Rewrite the data from the line containing "STATEMENTS (550, 77)" through the end of the data, swapping "center point" for "middle point" and leaving everything else unchanged.

— start MATERIAL SUPPLIED —

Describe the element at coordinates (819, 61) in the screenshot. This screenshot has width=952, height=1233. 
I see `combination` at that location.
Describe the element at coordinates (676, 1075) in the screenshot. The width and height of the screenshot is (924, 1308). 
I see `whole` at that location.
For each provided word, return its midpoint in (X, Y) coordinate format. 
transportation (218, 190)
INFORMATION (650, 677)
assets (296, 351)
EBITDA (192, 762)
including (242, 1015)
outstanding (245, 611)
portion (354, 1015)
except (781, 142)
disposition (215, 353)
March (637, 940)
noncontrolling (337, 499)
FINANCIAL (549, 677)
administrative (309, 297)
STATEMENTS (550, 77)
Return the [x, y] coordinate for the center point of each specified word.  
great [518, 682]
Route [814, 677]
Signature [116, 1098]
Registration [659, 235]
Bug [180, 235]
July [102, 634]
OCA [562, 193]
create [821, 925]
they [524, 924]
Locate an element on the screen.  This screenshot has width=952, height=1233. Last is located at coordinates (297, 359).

— end MATERIAL SUPPLIED —

## ANSWER TO THIS TASK:
STATEMENTS (550, 77)
Return the [x, y] coordinate for the middle point of each specified word.  
great [518, 682]
Route [814, 677]
Signature [116, 1098]
Registration [659, 235]
Bug [180, 235]
July [102, 634]
OCA [562, 193]
create [821, 925]
they [524, 924]
Locate an element on the screen.  This screenshot has width=952, height=1233. Last is located at coordinates (297, 359).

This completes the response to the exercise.